Помощник ездового
Пролог
Утро на вокзале начиналось, как обычно. На путях бойко пыхтел паровоз, в вагонах и на перроне весело шумели красноармейцы, а на расположенном рядом базарчике, пробовали свои голоса торговцы.
— Ко-ости!!! Свежие кости, с мяском… — бойкий дед в линялом армяке верещал фальцетом около корыта с грудой бурых лошадиных костей.
— Масло топленое, коровье! Яйца, мытые, не засраные… — надсаживалась, отмахивалась от мух сутулая баба, закутанная в платок по глаза.
— Меняем одежу на муку…
— А кому самовар! Тарелки, плошки, чашки…
— Одежа…
— Яйца…
— Мясо…
— Простокваша…
Ор и галдеж нарастал, в него начала вплетаться ругань торгующихся покупателей. Словом, все как обычно, но, вдруг, неожиданно, над базарчиком пронесся истошный бабский вопль.

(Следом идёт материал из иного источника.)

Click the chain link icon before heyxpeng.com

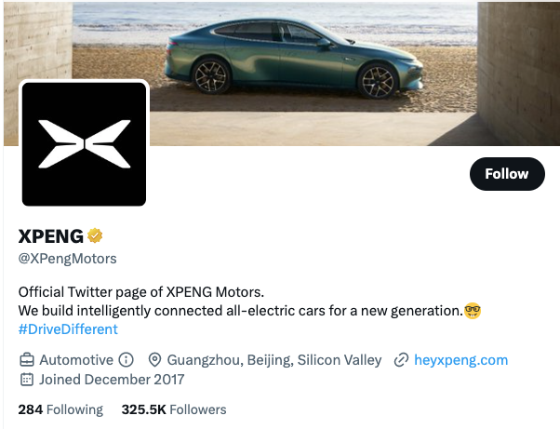pyautogui.click(x=402, y=359)
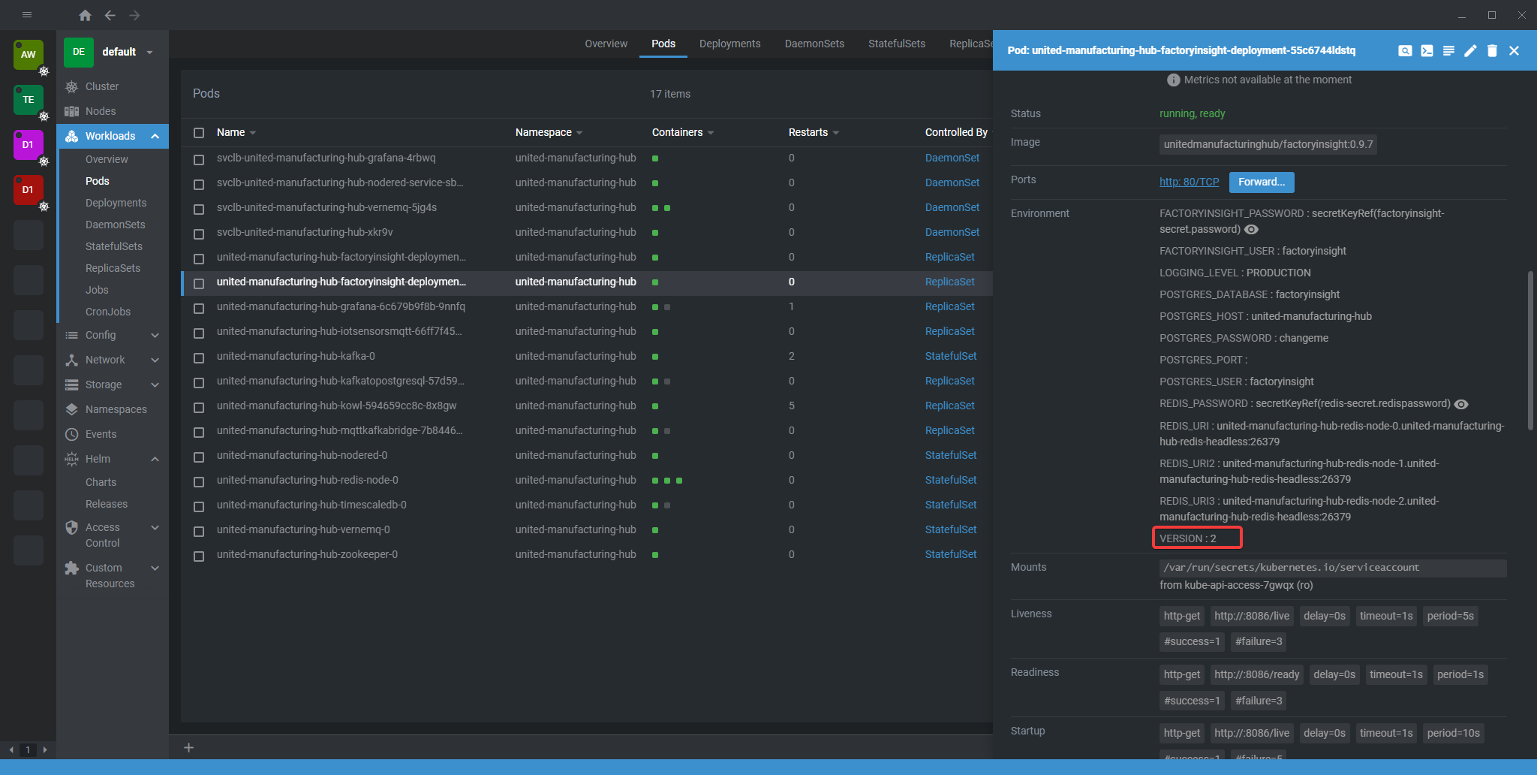1537x775 pixels.
Task: Open the http: 80/TCP port link
Action: 1189,182
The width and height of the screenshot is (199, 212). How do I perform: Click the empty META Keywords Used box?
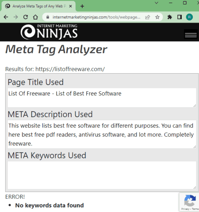pyautogui.click(x=102, y=175)
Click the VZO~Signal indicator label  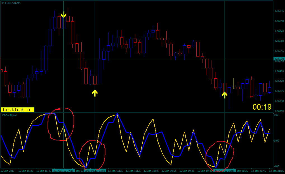tap(10, 115)

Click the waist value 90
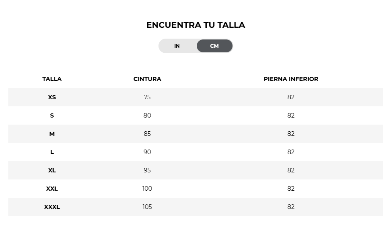tap(147, 152)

— Грабю-ю-ют!!! Держи во-о-ора…
Дородная бабища попыталась схватить патлатого мальчишку в драном пиджаке не по размеру, но только навалилась объемной пазухой на прилавок и снова заверещала.

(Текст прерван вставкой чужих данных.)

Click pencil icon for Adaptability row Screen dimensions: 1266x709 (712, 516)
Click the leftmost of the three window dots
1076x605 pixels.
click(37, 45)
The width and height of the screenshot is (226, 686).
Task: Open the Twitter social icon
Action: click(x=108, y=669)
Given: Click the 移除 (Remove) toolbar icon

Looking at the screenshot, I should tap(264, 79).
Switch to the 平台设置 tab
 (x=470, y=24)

— Держи убивцу!!! Держи-и-иии…
Пацан сунул шмат сала за пазуху, ловко увернулся от детины в алой рубахе, шмыгнул между прилавками и припустил вдоль возов с товаром.
— Ах ты рвань!!! — взревел звероподобный возница и звонко стеганул кнутом.

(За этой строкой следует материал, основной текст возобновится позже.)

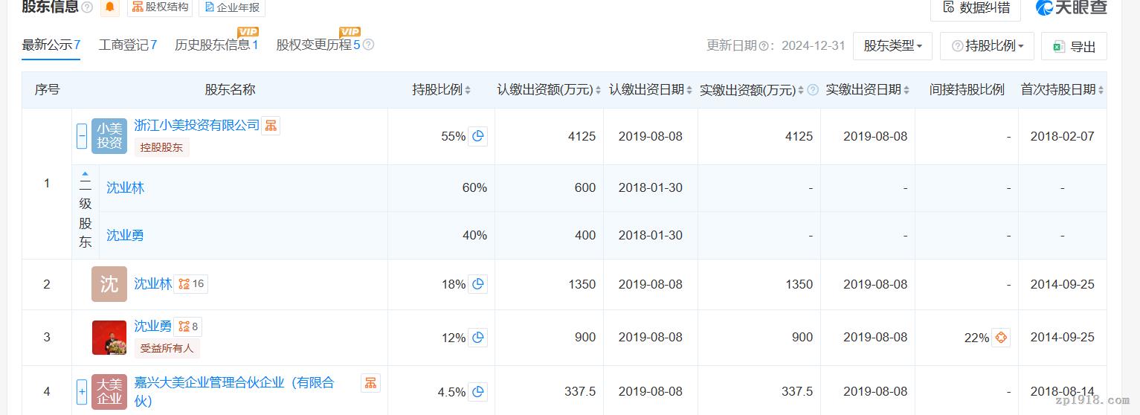Open the 股东类型 dropdown filter
The height and width of the screenshot is (415, 1140).
(x=892, y=46)
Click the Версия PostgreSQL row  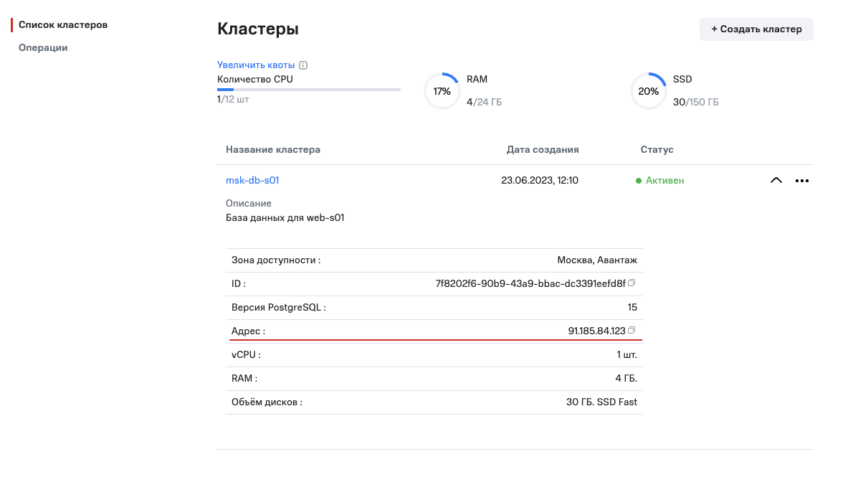434,308
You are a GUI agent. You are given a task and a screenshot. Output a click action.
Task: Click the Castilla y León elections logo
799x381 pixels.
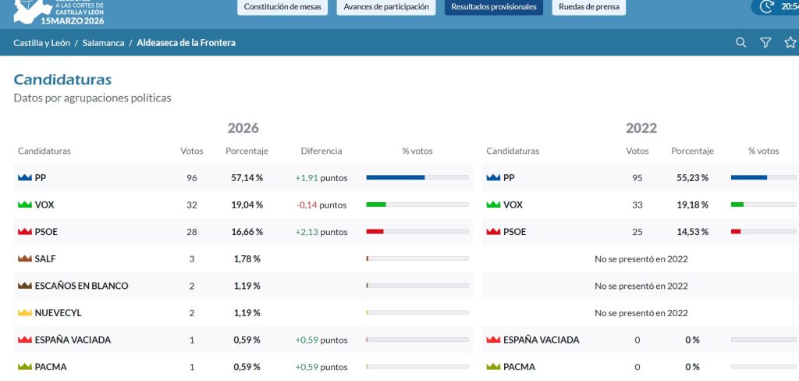point(59,12)
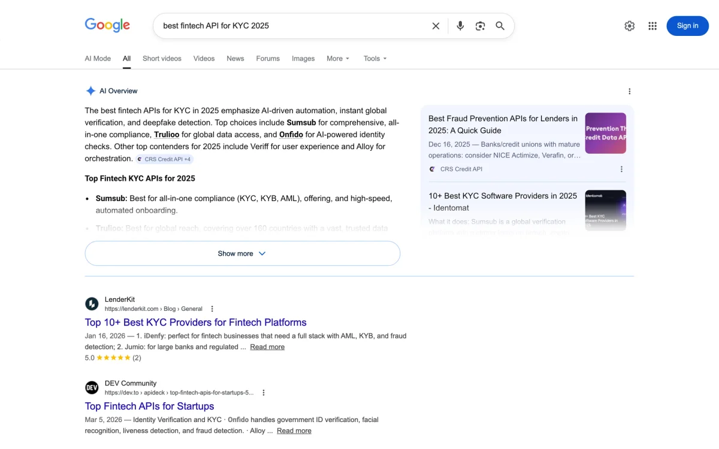Viewport: 719px width, 449px height.
Task: Open the three-dot menu on the DEV Community result
Action: (x=264, y=392)
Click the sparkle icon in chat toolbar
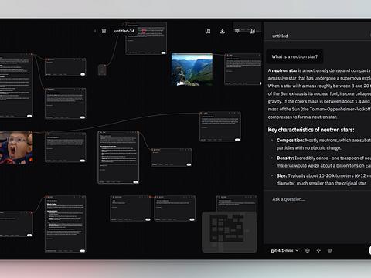The width and height of the screenshot is (371, 278). click(318, 250)
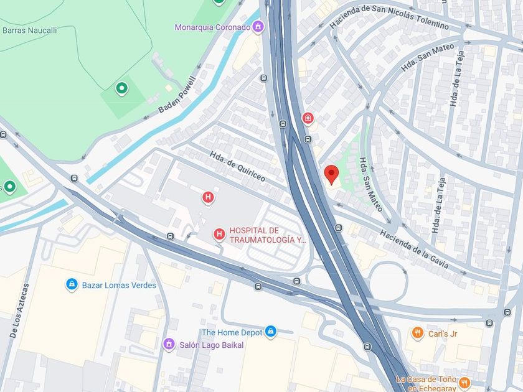Click the Bazar Lomas Verdes text label
The height and width of the screenshot is (392, 523).
pos(119,286)
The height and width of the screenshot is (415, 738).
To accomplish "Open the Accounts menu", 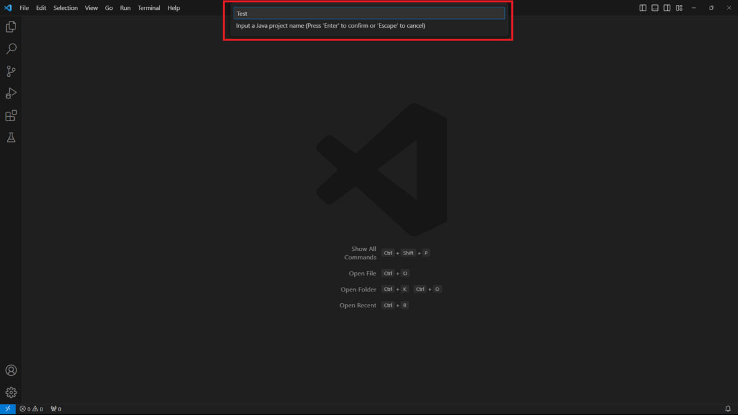I will coord(10,370).
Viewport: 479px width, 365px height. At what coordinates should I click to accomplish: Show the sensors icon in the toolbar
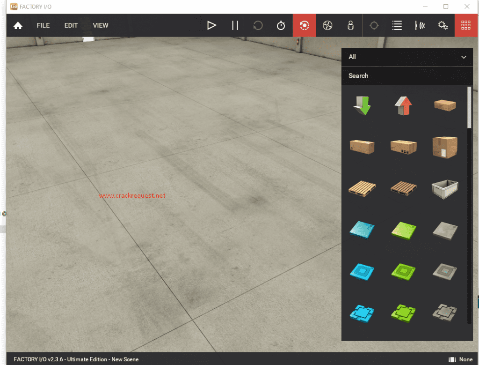pyautogui.click(x=420, y=25)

Беспризорник споткнулся, но ловко перекатился, вскочил, побежал дальше и…
И угодил прямо в руки милиционера в белой гимнастерке.
Дернулся, попытался вырваться, но тот наотмашь ударил мальчика по лицу тыльной стороной ладони.
— Куда щенок…
Беспризорник сразу обмяк, словно шарик из которого выпустили воздух.
— Разорвать татя!!!
— К стенке!
— Глаза выцарапаю…
— На сук!
Жаждущие расправы торговцы ринулись к милиционеру, но тот неожиданно решительно рыкнул, выставив ладонь вперед:
— Разберемся, граждане! Осади назад…
Публика отпрянула и начала расходиться злобно ворча, а милиционер потащил за шиворот задержанного к зданию вокзала.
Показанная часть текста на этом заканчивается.